[Text segment — start]
Personal recollections of air attacks bring home the devastation they caused. Jon Mills has shared the story of how his mother narrowly missed being killed on the evening of 7 November, 1943.
Aged 23 at the time, Jon’s mother was on her way to the Cinderella Dancing Club in Putney that evening when the air raid alert sounded. During the day she worked in Wandsworth Town Hall issuing ration books and identity cards but was also scheduled for part-time work in the Civil Defence Control Room and was due to be on duty that night if the siren sounded. She turned around and reported for duty, an act that probably saved her life.
The Cinderella Dancing Club was located on the corner of Putney High Street and Putney Bridge Road. It is thought a Focke-Wulf FW-190 A-4 (on a so-called ‘tip-and-run’ raid) carrying a single 250kg high-explosive bomb was possibly aiming for Putney Bridge but released the bomb late and hit the dancehall at 2102 hours.
[Text segment — finish]
[Information — start]
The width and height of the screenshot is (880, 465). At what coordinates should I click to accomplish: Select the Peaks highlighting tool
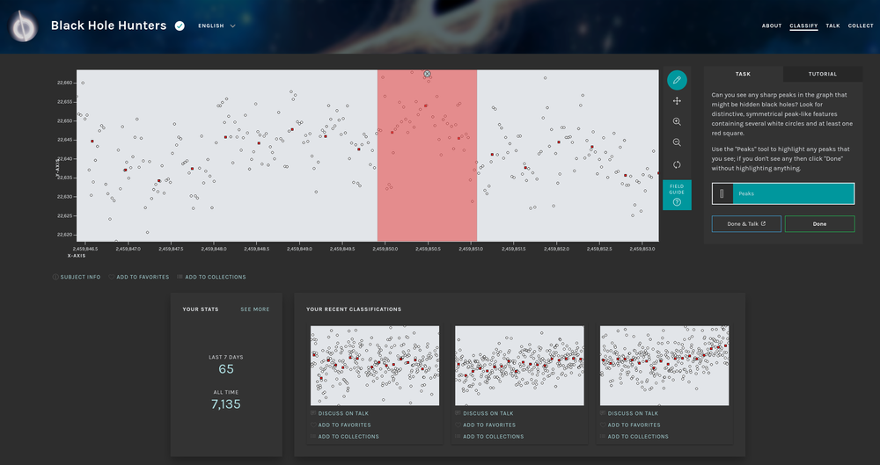(782, 193)
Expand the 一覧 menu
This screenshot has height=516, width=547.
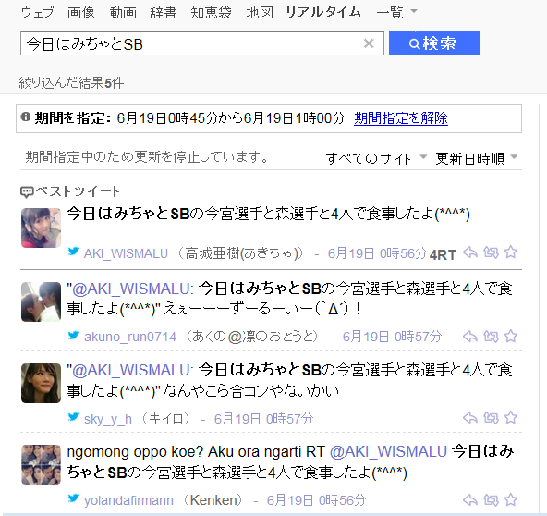tap(396, 13)
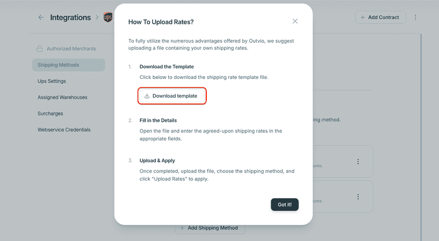The image size is (439, 241).
Task: Open the top-right three-dot options menu
Action: point(416,17)
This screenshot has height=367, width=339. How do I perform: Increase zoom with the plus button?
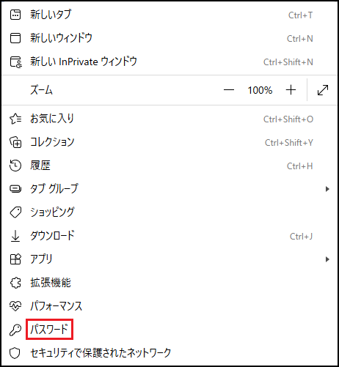(291, 90)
[Information — finish]
:: Task list ::
(1) Answer these about the account of the Putney dancehall bombing:
(a) How old was Jon's mother at the time?
(b) What was she doing at Wandsworth Town Hall during the day?
(c) At what time did the bomb hit the dancehall?
(2) Print the passage of the Putney bombing account that begins at the words "The Cinderella Dancing Club was" and stops after "at 2102 hours.".
You won't need the material to do what follows.

:: Answers to the problems ::
(1)
(a) 23.
(b) Issuing ration books and identity cards.
(c) 2102 hours.

(2)
The Cinderella Dancing Club was located on the corner of Putney High Street and Putney Bridge Road. It is thought a Focke-Wulf FW-190 A-4 (on a so-called ‘tip-and-run’ raid) carrying a single 250kg high-explosive bomb was possibly aiming for Putney Bridge but released the bomb late and hit the dancehall at 2102 hours.